**WHAT NEEDS TO BE DONE**
Copy out the lines of the records below, starting with the line that contains "Task: Click the 分享 share icon" and going on through the last line of the records.

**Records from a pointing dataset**
** START **

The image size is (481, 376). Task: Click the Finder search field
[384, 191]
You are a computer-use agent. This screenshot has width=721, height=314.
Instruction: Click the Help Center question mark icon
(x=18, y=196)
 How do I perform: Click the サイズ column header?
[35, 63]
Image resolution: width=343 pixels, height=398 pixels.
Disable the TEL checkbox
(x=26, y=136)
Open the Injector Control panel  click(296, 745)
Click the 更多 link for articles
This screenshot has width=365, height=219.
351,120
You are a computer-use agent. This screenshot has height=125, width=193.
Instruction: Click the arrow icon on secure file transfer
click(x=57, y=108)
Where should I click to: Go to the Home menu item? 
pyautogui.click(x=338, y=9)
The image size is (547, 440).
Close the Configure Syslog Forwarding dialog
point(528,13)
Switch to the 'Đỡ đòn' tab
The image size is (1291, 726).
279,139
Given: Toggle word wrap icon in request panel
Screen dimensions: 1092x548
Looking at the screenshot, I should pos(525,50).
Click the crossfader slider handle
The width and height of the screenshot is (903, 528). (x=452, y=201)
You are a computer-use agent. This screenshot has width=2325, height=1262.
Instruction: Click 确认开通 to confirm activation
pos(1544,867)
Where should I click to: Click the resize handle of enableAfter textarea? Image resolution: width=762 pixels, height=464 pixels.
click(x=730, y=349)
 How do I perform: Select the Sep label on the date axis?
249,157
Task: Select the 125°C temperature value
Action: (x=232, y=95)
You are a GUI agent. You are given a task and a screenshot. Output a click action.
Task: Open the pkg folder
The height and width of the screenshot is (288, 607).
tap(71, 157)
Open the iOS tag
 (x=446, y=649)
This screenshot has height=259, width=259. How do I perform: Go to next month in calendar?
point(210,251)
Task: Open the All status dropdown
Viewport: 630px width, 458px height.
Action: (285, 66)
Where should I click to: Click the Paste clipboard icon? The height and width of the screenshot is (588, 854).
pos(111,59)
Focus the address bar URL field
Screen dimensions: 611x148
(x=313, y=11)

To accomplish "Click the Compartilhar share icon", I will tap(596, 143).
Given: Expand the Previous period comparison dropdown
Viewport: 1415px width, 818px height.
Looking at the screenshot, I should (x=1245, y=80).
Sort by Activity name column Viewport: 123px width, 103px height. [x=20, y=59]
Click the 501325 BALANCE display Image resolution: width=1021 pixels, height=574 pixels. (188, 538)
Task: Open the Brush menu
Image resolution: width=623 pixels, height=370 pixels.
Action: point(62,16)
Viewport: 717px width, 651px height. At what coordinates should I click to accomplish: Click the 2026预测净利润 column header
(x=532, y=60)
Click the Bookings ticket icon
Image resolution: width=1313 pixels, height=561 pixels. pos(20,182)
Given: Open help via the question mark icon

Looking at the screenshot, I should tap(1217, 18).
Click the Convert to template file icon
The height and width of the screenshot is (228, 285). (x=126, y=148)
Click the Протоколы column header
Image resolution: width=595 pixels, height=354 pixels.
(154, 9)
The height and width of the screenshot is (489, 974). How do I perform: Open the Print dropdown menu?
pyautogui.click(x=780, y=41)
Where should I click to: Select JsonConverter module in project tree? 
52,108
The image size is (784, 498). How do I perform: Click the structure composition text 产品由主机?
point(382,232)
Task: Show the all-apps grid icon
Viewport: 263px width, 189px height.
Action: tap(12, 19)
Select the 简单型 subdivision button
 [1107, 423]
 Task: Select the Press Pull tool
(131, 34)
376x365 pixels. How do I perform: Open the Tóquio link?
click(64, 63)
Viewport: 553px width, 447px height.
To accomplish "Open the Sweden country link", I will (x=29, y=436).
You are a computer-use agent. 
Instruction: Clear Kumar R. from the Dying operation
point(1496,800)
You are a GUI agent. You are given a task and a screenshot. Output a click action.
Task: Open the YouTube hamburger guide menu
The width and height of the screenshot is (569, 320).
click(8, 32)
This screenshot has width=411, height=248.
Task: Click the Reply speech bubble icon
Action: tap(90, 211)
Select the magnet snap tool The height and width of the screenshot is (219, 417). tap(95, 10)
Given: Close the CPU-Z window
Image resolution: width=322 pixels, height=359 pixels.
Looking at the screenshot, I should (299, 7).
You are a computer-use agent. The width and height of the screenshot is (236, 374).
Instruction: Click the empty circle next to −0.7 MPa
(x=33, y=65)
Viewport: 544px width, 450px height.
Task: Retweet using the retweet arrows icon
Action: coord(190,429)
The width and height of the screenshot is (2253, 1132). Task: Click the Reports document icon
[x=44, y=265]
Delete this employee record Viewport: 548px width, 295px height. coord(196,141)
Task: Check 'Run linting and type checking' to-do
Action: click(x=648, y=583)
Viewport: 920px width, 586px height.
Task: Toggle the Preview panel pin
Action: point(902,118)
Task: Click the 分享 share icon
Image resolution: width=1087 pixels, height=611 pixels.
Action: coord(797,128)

** END **

**WRITTEN RESPONSE**
Task: Click the 分享 share icon
Image resolution: width=1087 pixels, height=611 pixels.
Action: coord(797,128)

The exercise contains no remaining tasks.